Please don't get me wrong I'm not sorry I did this it's the best thing I ever did for myself and my family....and I am very Blessed . I think my hormones are just messed up.
Thank you for listening to me vent ....I will be better tomorrow.
Thanks,Angi
360/189/135
Angi,
Hang in there. We were about the same size and I also have lost 170 pounds. It is easy to get a bit depressed as we are not able to go back to our old behaviors that comforted us when we were down.
How much skin do you have? My doctor seems to think that I have about 25 pounds so that is weight that I will not loose unless I have it removed.
I will see 150 pounds someday but at least I will never be over 200 or 300 again. Hang in there!
-Gerriann
241/180/150
Hey Angi,
Don't worry, you've got a lot of company in that boat you're in. My 1-yr anniversary is today, too; I've lost 100 lb and gone from a tight size 22 to size 8-10. But, at 20-25lb away from my personal goal, I look in the mirror and see just the fat! And I'm sitting here feeling fat and glum!
Maybe we're just having a kind of emotional let-down as we make this big milestone of our one-year anniversary. Don't know about you, but a year ago I never thought I'd make it this far. Now, I'm asking myself "is this all there is?" And the answer should probably be: the journey is never over, we'll always be the people we were pre-op (with all the issues that made us MO to begin with). We're just a whole lot smaller than we were before -- and a whole lot healthier in many many ways -- and a whole lot better able to deal with our issues than before. But we'll always have issues.
How about a deal: I won't give up if you won't. Here's a hug and lots of happy-anniversary wishes for all of us.
Donna
256/156/135
Personally, I think all the emotions are due to us being either 1 year out already or just days from it. I love how much I have lost. (130) But I have 31 pounds left to lose and wonder if it is going to happen. I know that I am hating the 1 year rebirthday because I know the weight lost will slow down even more now. It is so depressing to me. And I hate to say it, but it bothers me to see others at goal or below goal that had the surgery either this month or after. Don't get me wrong, I am happy for them but yet wonder why I haven't done as well. Here I am at 145 and wearing a size 14 when others at this weight are in single numbers. NOT FAIR!!!! Honestly though, we will get there. Cheer up! You are so much better off right now than you were a year ago and even though it has slowed down alot, you are still losing. I have heard of people losing up to two years to 2 1\2 years out. See, there is still hope for us slow ones. And from what I also hear, it is better to lose a bit slower. Gives some of the skin time to go back instead of just hanging out. We are all in this together so this is a place for you to come and talk about your feelings. We are all one big happy family.
**HUGS**
Toni
Angie,
You are being way too hard on yourself. Look what you have accomplished as opposed to what is ahead of you. 171 pounds. You have lost 171 pounds. How can that be upsetting.

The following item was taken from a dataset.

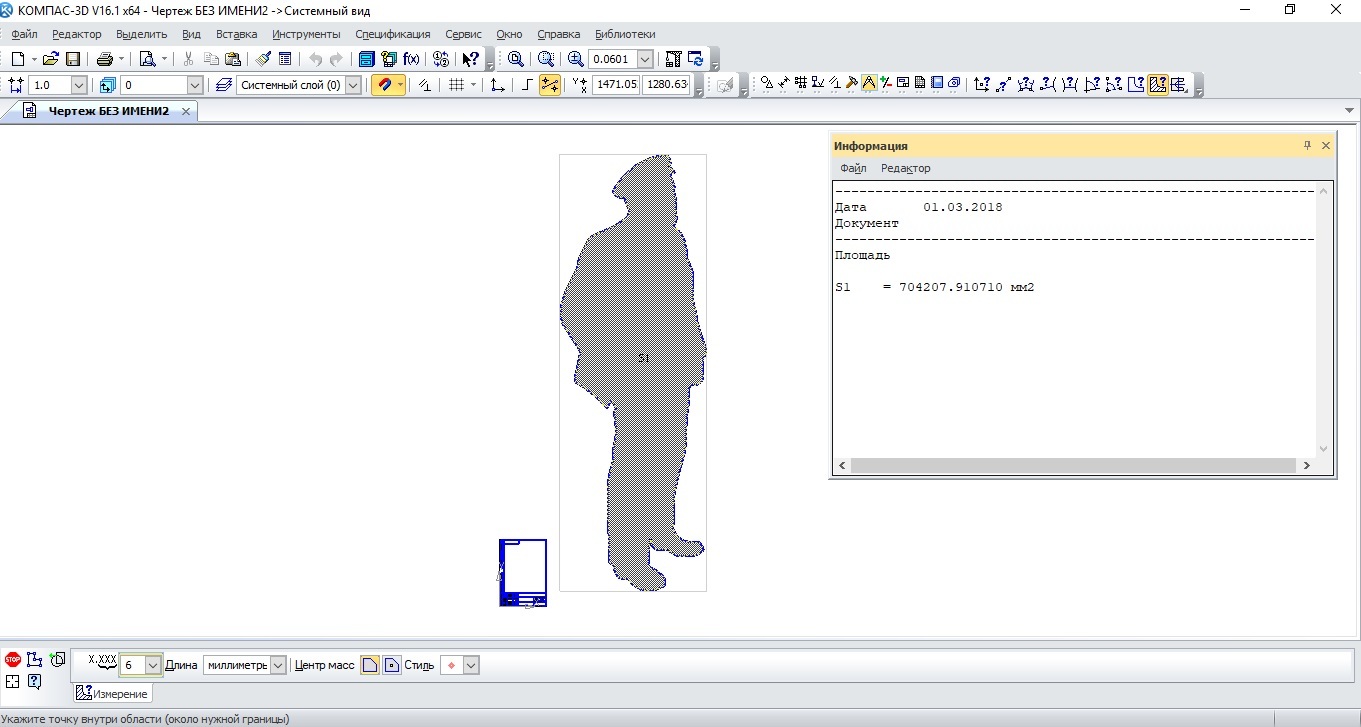Toggle the snap magnet button

point(384,85)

A few months ago I was feeling down because I was barely losing any weight. I started this trip at 410 pounds and at that point I had probably lost about 140 pounds. I was looking good and feeling great physically, but still had over 100 pounds to lose at that point. Well this very smart lady who had lost over 200 pounds said to me, suppose for whatever reason you couldn't lose another pound. Could you live at the size you are now? Could you be happy with that? In all honesty, after having come from 410 pounds, I had to answer yes, I could live where I was. Well you know what happened, the next week, the weight started coming off again and now I've lost a total of 161 pounds. I still have 70 to 80 pounds I'd like to lose, but you know what, if I don't, it's ok too.
I don't dwell on where I think I should be. I dwell on what I have accomplished so far and that is what you should do. Don't set yourself up for failure and disappointment. Look at what you've accomplished and be proud of that. It's what I do, and it works. Eat smart, eat healthy and that in itself will be your reward.